#### WORK ORDER
What is needed is an exact copy of every record below.

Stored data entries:
------------------------------
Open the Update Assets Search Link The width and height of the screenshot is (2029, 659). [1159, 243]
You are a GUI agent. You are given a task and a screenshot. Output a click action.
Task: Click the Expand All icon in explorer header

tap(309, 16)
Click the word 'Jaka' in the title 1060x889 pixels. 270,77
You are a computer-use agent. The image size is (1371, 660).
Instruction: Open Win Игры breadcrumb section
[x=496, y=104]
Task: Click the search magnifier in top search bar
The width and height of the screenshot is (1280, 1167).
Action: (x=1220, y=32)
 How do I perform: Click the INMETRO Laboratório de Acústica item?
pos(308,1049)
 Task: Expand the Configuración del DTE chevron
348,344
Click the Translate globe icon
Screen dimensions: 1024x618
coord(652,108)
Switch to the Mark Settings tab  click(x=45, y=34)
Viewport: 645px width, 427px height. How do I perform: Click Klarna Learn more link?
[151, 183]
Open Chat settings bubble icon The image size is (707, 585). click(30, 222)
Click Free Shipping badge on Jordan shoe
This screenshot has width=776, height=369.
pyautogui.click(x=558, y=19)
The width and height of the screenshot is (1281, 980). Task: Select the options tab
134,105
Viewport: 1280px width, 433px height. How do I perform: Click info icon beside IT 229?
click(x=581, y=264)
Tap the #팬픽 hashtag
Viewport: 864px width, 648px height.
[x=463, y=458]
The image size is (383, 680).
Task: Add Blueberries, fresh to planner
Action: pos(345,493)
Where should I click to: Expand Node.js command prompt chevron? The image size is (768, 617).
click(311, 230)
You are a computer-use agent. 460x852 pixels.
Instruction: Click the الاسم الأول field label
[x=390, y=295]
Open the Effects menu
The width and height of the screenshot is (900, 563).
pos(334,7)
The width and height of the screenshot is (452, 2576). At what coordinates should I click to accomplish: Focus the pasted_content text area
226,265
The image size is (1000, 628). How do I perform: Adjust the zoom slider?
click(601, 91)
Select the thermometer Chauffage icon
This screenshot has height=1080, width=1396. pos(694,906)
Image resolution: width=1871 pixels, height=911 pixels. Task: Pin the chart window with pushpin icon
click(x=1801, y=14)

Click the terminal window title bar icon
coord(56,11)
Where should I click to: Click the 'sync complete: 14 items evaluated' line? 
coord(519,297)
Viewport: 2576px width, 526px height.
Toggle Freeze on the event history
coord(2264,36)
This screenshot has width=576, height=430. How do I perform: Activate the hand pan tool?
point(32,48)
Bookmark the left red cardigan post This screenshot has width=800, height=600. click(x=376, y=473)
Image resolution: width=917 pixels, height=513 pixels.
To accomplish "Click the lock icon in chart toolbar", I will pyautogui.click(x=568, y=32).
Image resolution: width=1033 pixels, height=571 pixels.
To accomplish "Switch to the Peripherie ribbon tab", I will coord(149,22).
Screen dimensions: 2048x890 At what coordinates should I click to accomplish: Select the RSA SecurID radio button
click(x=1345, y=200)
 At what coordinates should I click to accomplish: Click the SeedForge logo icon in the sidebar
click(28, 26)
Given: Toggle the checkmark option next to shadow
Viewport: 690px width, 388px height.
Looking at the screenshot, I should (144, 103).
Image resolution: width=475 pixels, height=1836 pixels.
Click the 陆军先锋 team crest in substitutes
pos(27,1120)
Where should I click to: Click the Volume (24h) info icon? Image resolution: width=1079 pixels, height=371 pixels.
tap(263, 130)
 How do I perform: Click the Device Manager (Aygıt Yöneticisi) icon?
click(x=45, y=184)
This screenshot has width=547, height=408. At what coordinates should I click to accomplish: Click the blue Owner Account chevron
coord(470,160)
------------------------------
#### TASK RESPONSE
Open the Update Assets Search Link The width and height of the screenshot is (2029, 659). [1159, 243]
You are a GUI agent. You are given a task and a screenshot. Output a click action.
Task: Click the Expand All icon in explorer header

tap(309, 16)
Click the word 'Jaka' in the title 1060x889 pixels. 270,77
You are a computer-use agent. The image size is (1371, 660).
Instruction: Open Win Игры breadcrumb section
[x=496, y=104]
Task: Click the search magnifier in top search bar
The width and height of the screenshot is (1280, 1167).
Action: (x=1220, y=32)
 How do I perform: Click the INMETRO Laboratório de Acústica item?
pos(308,1049)
 Task: Expand the Configuración del DTE chevron
348,344
Click the Translate globe icon
Screen dimensions: 1024x618
coord(652,108)
Switch to the Mark Settings tab  click(x=45, y=34)
Viewport: 645px width, 427px height. How do I perform: Click Klarna Learn more link?
[151, 183]
Open Chat settings bubble icon The image size is (707, 585). click(30, 222)
Click Free Shipping badge on Jordan shoe
This screenshot has width=776, height=369.
pyautogui.click(x=558, y=19)
The width and height of the screenshot is (1281, 980). Task: Select the options tab
134,105
Viewport: 1280px width, 433px height. How do I perform: Click info icon beside IT 229?
click(x=581, y=264)
Tap the #팬픽 hashtag
Viewport: 864px width, 648px height.
[x=463, y=458]
The image size is (383, 680).
Task: Add Blueberries, fresh to planner
Action: pos(345,493)
Where should I click to: Expand Node.js command prompt chevron? The image size is (768, 617).
click(311, 230)
You are a computer-use agent. 460x852 pixels.
Instruction: Click the الاسم الأول field label
[x=390, y=295]
Open the Effects menu
The width and height of the screenshot is (900, 563).
pos(334,7)
The width and height of the screenshot is (452, 2576). At what coordinates should I click to accomplish: Focus the pasted_content text area
226,265
The image size is (1000, 628). How do I perform: Adjust the zoom slider?
click(601, 91)
Select the thermometer Chauffage icon
This screenshot has height=1080, width=1396. pos(694,906)
Image resolution: width=1871 pixels, height=911 pixels. Task: Pin the chart window with pushpin icon
click(x=1801, y=14)

Click the terminal window title bar icon
coord(56,11)
Where should I click to: Click the 'sync complete: 14 items evaluated' line? 
coord(519,297)
Viewport: 2576px width, 526px height.
Toggle Freeze on the event history
coord(2264,36)
This screenshot has width=576, height=430. How do I perform: Activate the hand pan tool?
point(32,48)
Bookmark the left red cardigan post This screenshot has width=800, height=600. click(x=376, y=473)
Image resolution: width=917 pixels, height=513 pixels.
To accomplish "Click the lock icon in chart toolbar", I will pyautogui.click(x=568, y=32).
Image resolution: width=1033 pixels, height=571 pixels.
To accomplish "Switch to the Peripherie ribbon tab", I will coord(149,22).
Screen dimensions: 2048x890 At what coordinates should I click to accomplish: Select the RSA SecurID radio button
click(x=1345, y=200)
 At what coordinates should I click to accomplish: Click the SeedForge logo icon in the sidebar
click(28, 26)
Given: Toggle the checkmark option next to shadow
Viewport: 690px width, 388px height.
Looking at the screenshot, I should (144, 103).
Image resolution: width=475 pixels, height=1836 pixels.
Click the 陆军先锋 team crest in substitutes
pos(27,1120)
Where should I click to: Click the Volume (24h) info icon? Image resolution: width=1079 pixels, height=371 pixels.
tap(263, 130)
 How do I perform: Click the Device Manager (Aygıt Yöneticisi) icon?
click(x=45, y=184)
This screenshot has width=547, height=408. At what coordinates should I click to accomplish: Click the blue Owner Account chevron
coord(470,160)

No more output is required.